WRITTEN INSTRUCTION A: Copy these lines from the records word for word, starting with the line containing "Where should I" and going on through the line containing "Action: 699,477".

== TEXT BLOCK

There is no copy of any petition for temporary guardianship on record against Mrs. Kennedy's Certificate of Title at the registry of deeds.

Additionally, according to earlier press reports, it appears that perhaps the childrens' legal team dropped the ball a second time as well. Although the records of the guardianship petition are sealed, earlier press reports and statements from the children or their representatives raise questions as to whether or not Mrs. Kennedy was legally under any sort of guardianship at the time she made the transfer.

Earlier press reports have indicated that the children first sought, and received, temporary guardianship in May of 2004. According to one Barnstable County official familiar with the process, a temporary guardianship typically lasts for ninety days, during which a petition for permanent guardianship would be heard. If that was indeed the case in May of 2004, then it appears that the original temporary guardianship would have expired by its terms in August of 2004. The childrens' subsequent petition to continue the guardianship was apparently not filed (according to press reports) until well after the transfer to her trust.

I suggested in an earlier post on this topic that there was more to this than meets the eye. Well a few moments ago, my eye met a document.

It is the deed from Ted Kennedy to Joan Kennedy in 1983.

====

WRITTEN INSTRUCTION B: For each statement below, say yes or no to whether it agrees with the text on Mrs. Kennedy's guardianship, and quote the words from the text that decide it: (i) The records of the guardianship petition are sealed. (ii) A temporary guardianship typically lasts for sixty days. (iii) The deed mentioned at the end is from Joan Kennedy to Ted Kennedy.

== DATA SUPPLIED

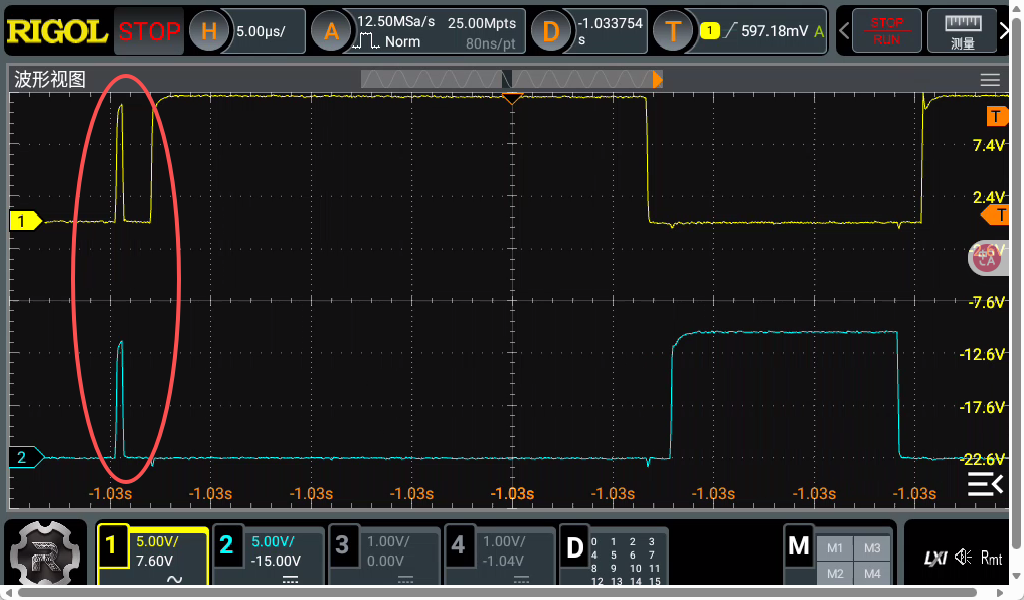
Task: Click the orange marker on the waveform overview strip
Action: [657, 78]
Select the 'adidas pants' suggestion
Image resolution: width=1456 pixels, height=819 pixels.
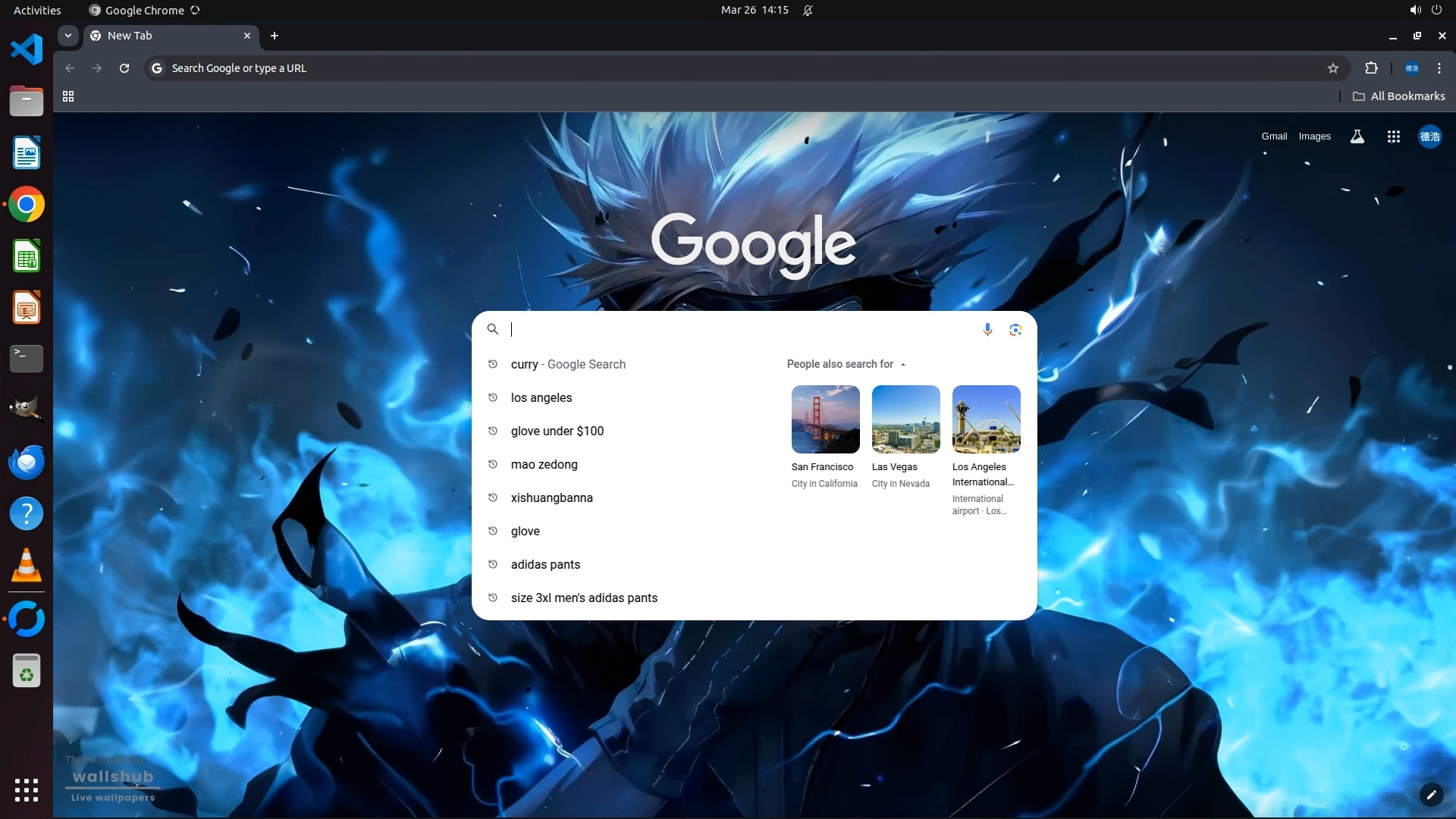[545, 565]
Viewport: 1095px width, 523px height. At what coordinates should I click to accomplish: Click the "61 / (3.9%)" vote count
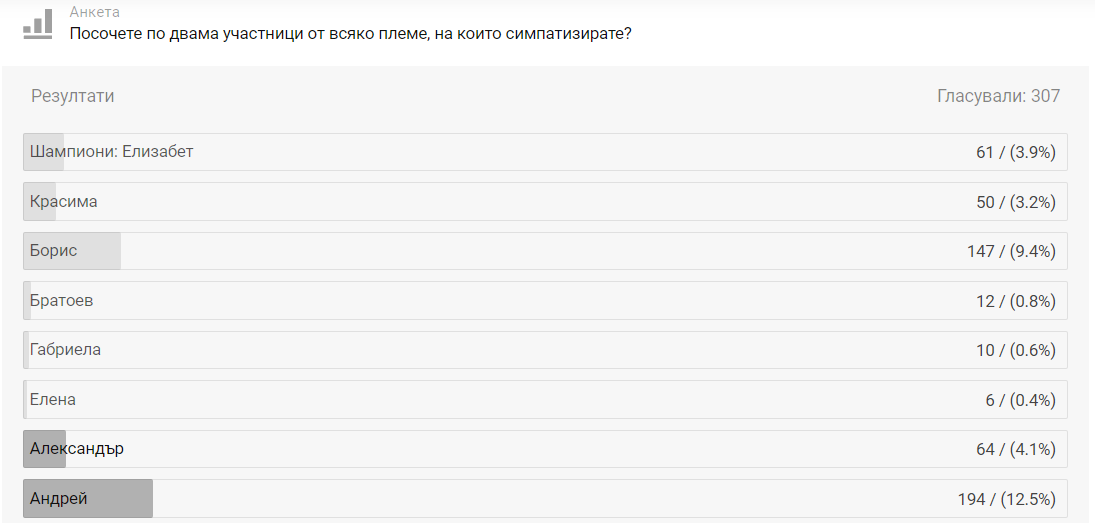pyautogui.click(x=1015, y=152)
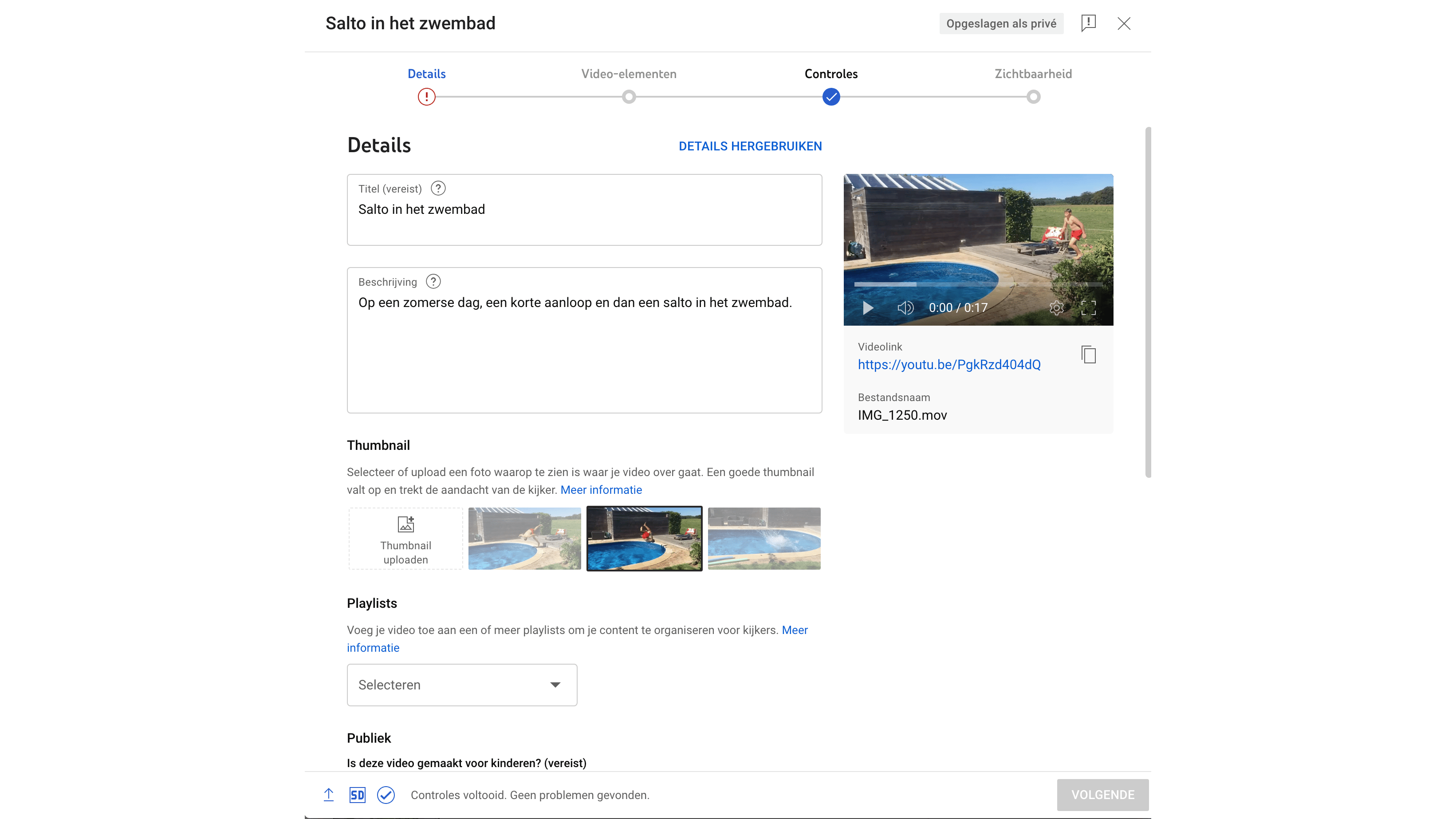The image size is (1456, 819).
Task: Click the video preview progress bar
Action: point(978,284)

====
== DATA SUPPLIED

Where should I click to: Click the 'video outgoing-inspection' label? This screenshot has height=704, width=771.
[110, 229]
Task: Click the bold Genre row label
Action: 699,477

====

WRITTEN ANSWER A:
Where should I click to: Click the 'video outgoing-inspection' label? This screenshot has height=704, width=771.
[110, 229]
Task: Click the bold Genre row label
Action: 699,477

WRITTEN ANSWER B:
(i) Yes: "Although the records of the guardianship petition are sealed"
(ii) No: "a temporary guardianship typically lasts for ninety days"
(iii) No: "It is the deed from Ted Kennedy to Joan Kennedy in 1983."